Most research on predicting relapse to SUD is based upon retrospective and crossectional data from pscyhometric scales, observational indexes, and even intuition. Psychosocial factors addressing increased likelihood of relapse are plentiful, but there is still scarce research based on more objective assessments, such as neurocognitive impairments, physiological and behavioural variables, as well as longitudinal and prospective research designs with high data granularity.
This study aims to broaden our understanding of the objective factors leading to relapse of substance use and enhance our ability to predict and prevent relapse in real time. We will focus on developing more objective real-time assessments of variables predicting relapse in general based on data from smart phone sensors and using machine learning methods. And specifically study how neurocognitive impairments might mediate and determine the probability of relapse, so called precision health care.
A special issue of the journal 'Addictive Behavior' (2018)concerns exactly the usage of these ambulatory assessment methods to better understand the '…etiology, maintenance, treatment, and remission of addictive disorders'. Assessments based on mobile sensor data from mobile phones and wearables show promise as a method to understand the dynamics and predict clinical changes in this population.
Precision Health Care for SUD will depend upon the early and sensitive detection of precursors of substance use and relapse. Moreover, to achieve this, there is a need to narrow the gap between theoretical models based on retrospective data, crossectional research designs and longitudinal, real-world behavior assessment in as real-time as possible.
First objective: We aim to study the cross-sectional and longitudinal relationships between polysubstance abuse and executive neurocognitive functioning. Using a lagre population study and a prospective cohort study of patients. Executive neurocognitive factors are thought to mediate the effects of other probability influencing factors on relapse (e.g.mental health).
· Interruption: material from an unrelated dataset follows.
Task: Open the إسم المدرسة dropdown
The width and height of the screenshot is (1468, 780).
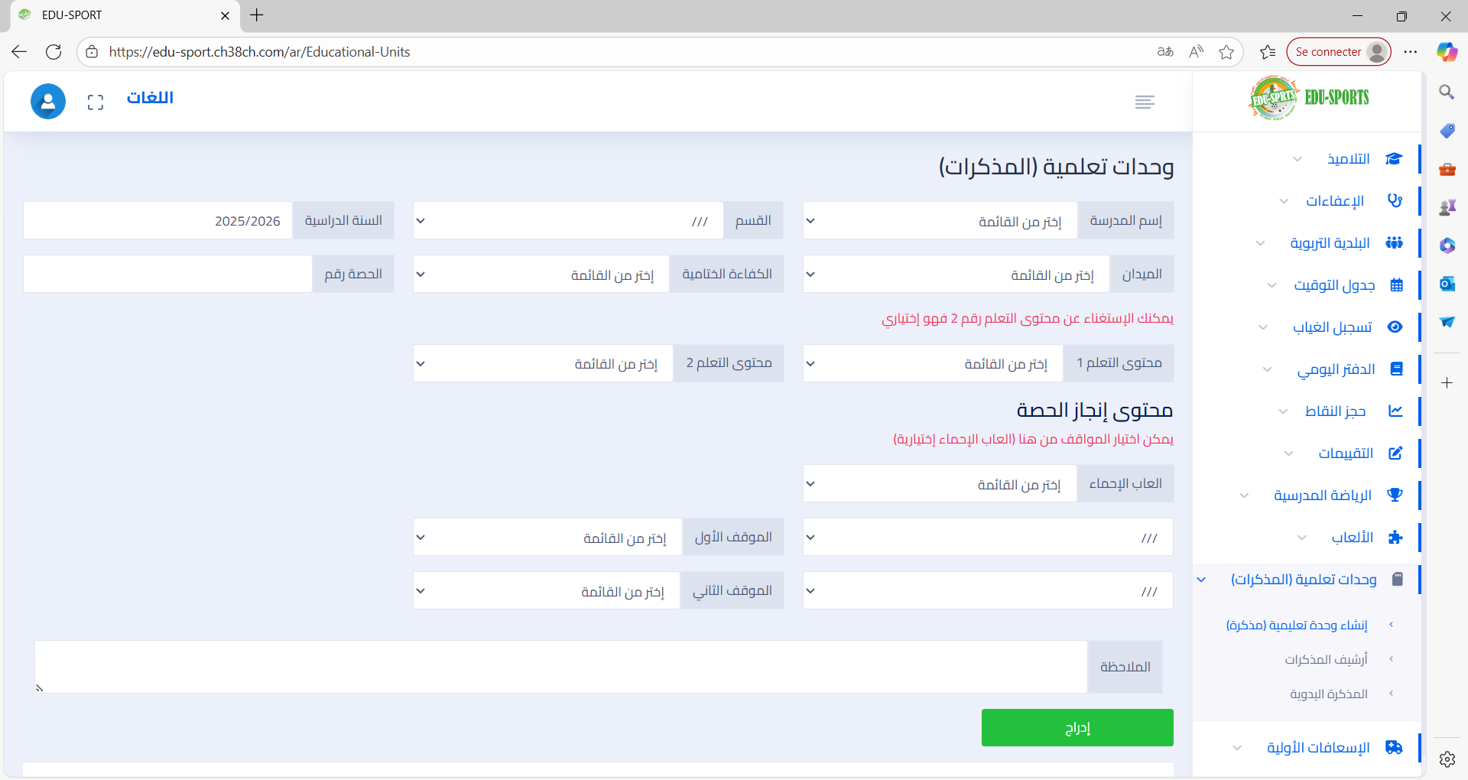Action: click(940, 221)
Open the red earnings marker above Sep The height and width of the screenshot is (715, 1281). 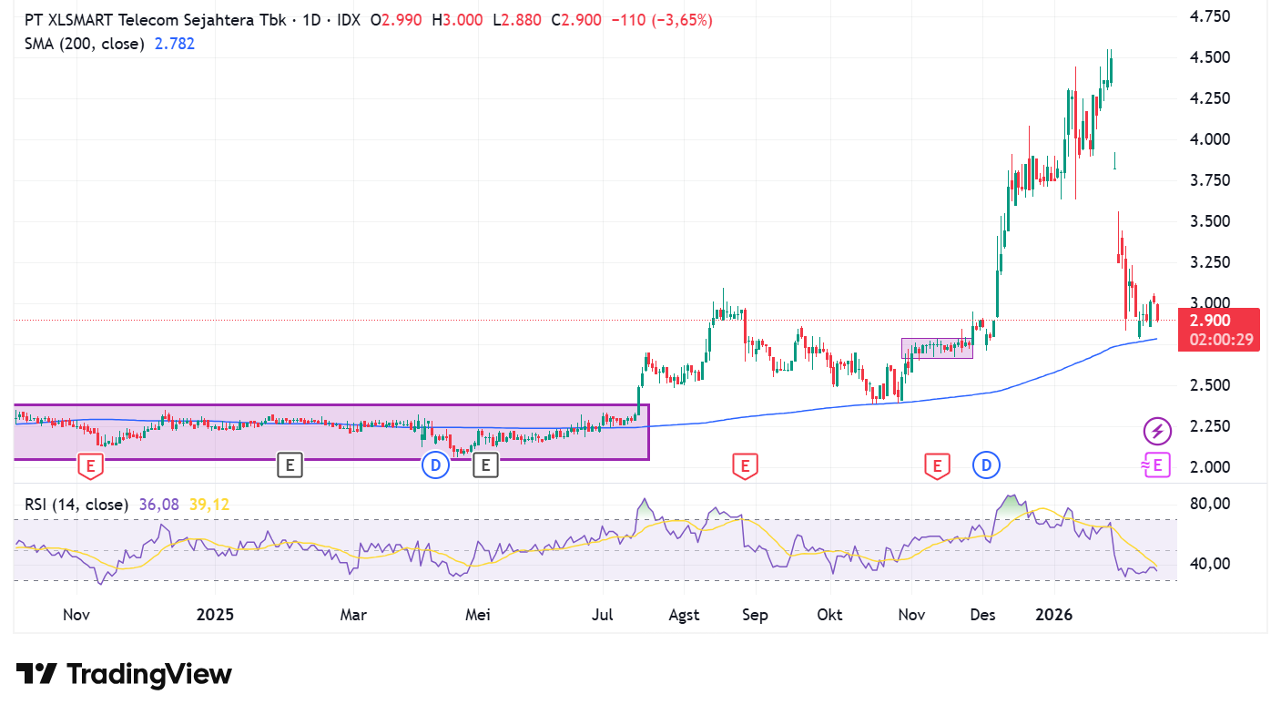[745, 466]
Second objective: We aim to develop a statistical model accounting for both trait and state executive neurocognitive factors influencing the probability of relapse to substance abuse.
Third objective: We aim to investigate the accuracy of mobile sensing and machine learning methods in predicting different aspects of executive neurocognitive functioning.
Fourth objective: We aim to validate the ability of the statistical model to predict craving and relapse in real time with adequate specificity and sensitivity using a mobile sensing application with changes in neurocognitive status as a presumed mediator.